Литература как опыт, или «Буржуазный читатель» как культурный герой (Венедиктова) - страница 129

Так, через метафору рукопожатия матросов мы понимаем, чтó для Мелвилла — литературная работа. В известном эссе о Готорне он различает читателя простодушного, скользящего взглядом по поверхности страниц (superficial skimmer of pages), — и читателя, по-орлиному зоркого (eagle-eyed reader). Похоже, впрочем, речь идет не о разных категориях читателей, а о разных состояниях одного и того же лица — на собственном примере Мелвилл показывает, как можно быть тем и другим попеременно. Поначалу при чтении прозы Готорна, рассказывает он, вас обескураживает тривиальность заглавий и ситуаций, но некоторое время спустя вы с удивлением обнаруживаете, что «этикетки дешевого сидра» наклеены на бутылки с изысканным дорогим вином, то есть автор обманул вас… в вашу пользу. Чтение литературы всегда связано с созданием и разоблачением иллюзий, причем источником тонкого удовольствия может быть как первое, так и второе. Освоить этот опыт жизненно необходимо, поясняет Мелвилл, и вот почему. Истина в нашем мире никогда не являет себя прямо, а исключительно исподтишка, урывками, косвенно, — стало быть, и писателю нужно следовать той же стратегии, но без тактического сотрудничества читателя она обречена на поражение. «Никогда, ни при каких мыслимых обстоятельствах… [пишущий] не может быть вполне откровенным (all frank) со своими читателями»[303]— это значит, что он всегда зависим от их чуткости к недосказанному или сказанному окольным путем.

В «Опыте» Локка встречается любопытное наблюдение о природе чтения: когда мы читаем сосредоточенно, мы перестаем замечать язык и схватываем текст в целом, на уровне идей[304]. Читать рассредоточенно, стало быть, значит обращать внимание на дискретные речевые акты, сопряжения языковых форм со смыслом, что, конечно же, есть другой вид фокусировки внимания, по-своему исключительно ценный.
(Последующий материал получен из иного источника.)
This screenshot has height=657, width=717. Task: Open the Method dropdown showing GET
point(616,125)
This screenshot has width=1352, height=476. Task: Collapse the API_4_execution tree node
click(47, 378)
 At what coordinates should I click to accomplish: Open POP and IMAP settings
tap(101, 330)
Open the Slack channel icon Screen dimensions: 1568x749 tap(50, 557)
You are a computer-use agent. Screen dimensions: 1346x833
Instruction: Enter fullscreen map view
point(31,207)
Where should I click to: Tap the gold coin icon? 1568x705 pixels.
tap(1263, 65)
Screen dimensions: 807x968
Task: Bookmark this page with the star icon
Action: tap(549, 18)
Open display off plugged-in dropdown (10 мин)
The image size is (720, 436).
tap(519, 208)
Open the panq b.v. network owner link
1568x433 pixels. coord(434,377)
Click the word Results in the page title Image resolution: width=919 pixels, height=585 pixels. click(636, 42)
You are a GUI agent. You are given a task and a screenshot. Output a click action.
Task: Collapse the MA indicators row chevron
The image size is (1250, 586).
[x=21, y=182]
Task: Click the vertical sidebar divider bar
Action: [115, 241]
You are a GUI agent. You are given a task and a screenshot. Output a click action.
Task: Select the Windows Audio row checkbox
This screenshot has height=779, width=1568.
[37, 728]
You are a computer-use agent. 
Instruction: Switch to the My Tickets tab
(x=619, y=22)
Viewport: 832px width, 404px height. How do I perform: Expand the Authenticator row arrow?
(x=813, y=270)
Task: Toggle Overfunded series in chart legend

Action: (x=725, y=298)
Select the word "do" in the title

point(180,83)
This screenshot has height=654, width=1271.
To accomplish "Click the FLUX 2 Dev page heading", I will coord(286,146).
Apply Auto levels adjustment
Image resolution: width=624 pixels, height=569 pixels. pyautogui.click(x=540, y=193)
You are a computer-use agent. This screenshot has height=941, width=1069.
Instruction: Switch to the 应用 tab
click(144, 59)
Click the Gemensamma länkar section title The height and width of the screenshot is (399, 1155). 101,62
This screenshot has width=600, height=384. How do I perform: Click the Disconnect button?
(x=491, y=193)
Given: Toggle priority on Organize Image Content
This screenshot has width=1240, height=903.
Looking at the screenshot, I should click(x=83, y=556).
Дело в том, что, пользуясь речью для самых разных практических целей, мы почти никогда не замечаем плетение (textus) слов как таковое. А разве не похож этот процесс в самой своей незаметности на плетение «ткани Судьбы»? Ровно об этом размышляет Измаил в главе XLVII «Мы ткали мат», наблюдая себя и Квикега за будничным матросским занятием: «Основа, думал я, — это необходимость, и я своей собственной рукою пропускаю по ней свой собственный челнок и тку свою собственную судьбу на ее неподвижных нитях. А между тем капризно-равнодушное бердо Квикега толкает утóк, иной раз сильно, иной раз слабо, иной раз криво, иной раз косо, как придется… это равнодушное, беззаботное бердо — это случай; да, да, случай, свобода воли и необходимость, ни в коей мере друг друга не исключающие, а переплетающиеся во взаимодействии» (222). Необходимость, свобода, случай… В литературном диалоге этим трем инстанциям соответствуют авторское решение, читательский выбор, изменчивость обстоятельств, то есть контекста восприятия текста. Природа смыслопроизводства предполагает осознание распределенности этой работы и необходимого в ней взаимодействия. К загадке Судьбы любой человек имеет доступ через повседневную практику — в меру внимания к ней, которое готов разделить с нами кто-то другой.